Skip to main content

Reading incremental files from directory without Spark Streaming

Problem

You are working with Spark / Databricks, and you want to read the new files arriving at a location, but you don't want to set up a streaming solution or deal with the internal Structured Streaming checkpoint solution.

Solution

Even though the quickest solution would be to have a spark structured streaming job with a Trigger.once() schedule, and run the job from time to time, so each execution only works on the new subset of data. With this solution, will make you have to set up a spark checkpoint, but here we want to avoid that and use our own solution.

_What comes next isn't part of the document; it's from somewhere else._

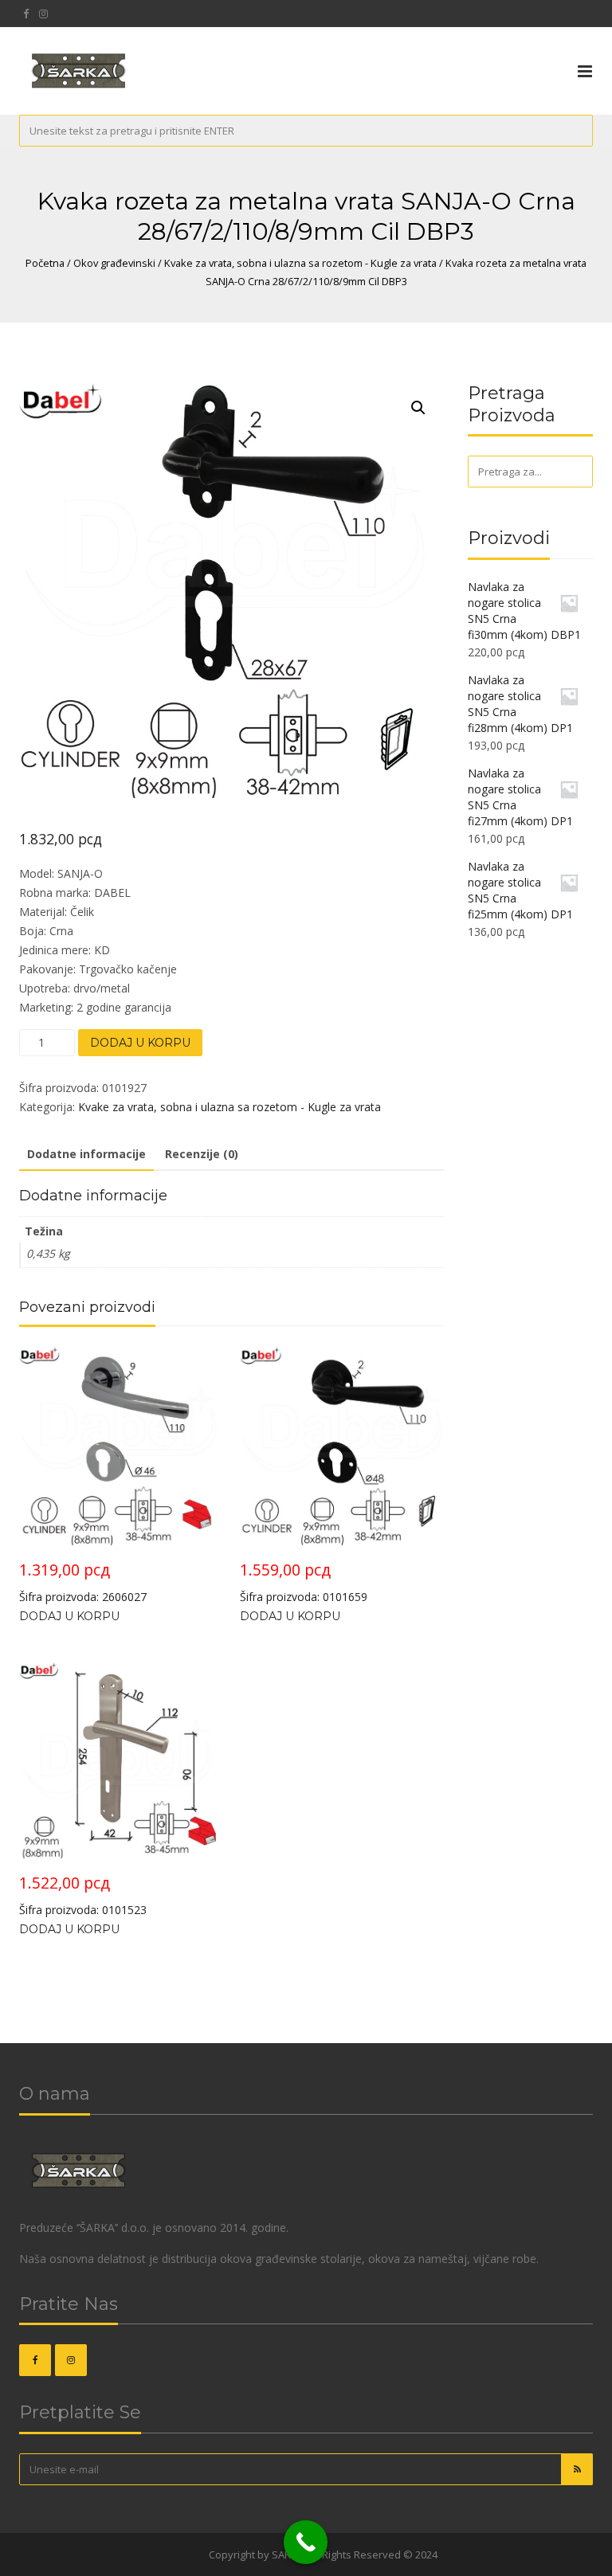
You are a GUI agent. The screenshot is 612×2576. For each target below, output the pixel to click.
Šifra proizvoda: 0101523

Spark read methods contains the option of passing two values:

  • modifiedAfter
  • modifiedBefore

These two values will filter the source files in the source folder based on the modification timestamp.

Code Example

spark.read.format("csv")
.option("modifiedAfter", "2023-01-01T00:00:00")
.option("modifiedBefore", "2023-02-01T00:00:00")
.load(pathToFolder)

With this code, your job will only read files that has been modified after the “2023-01-01” and before the “2023-02-01”. So you can simply store these values somewhere and use the current timestamp to get only the new data that arrives on a folder.

Be aware that this solution works based on the file modification date, so if you modify a file after it has been read, it will be read again.

Also, this solution doesn't work fine in local storage, but on cloud storages / hdfs.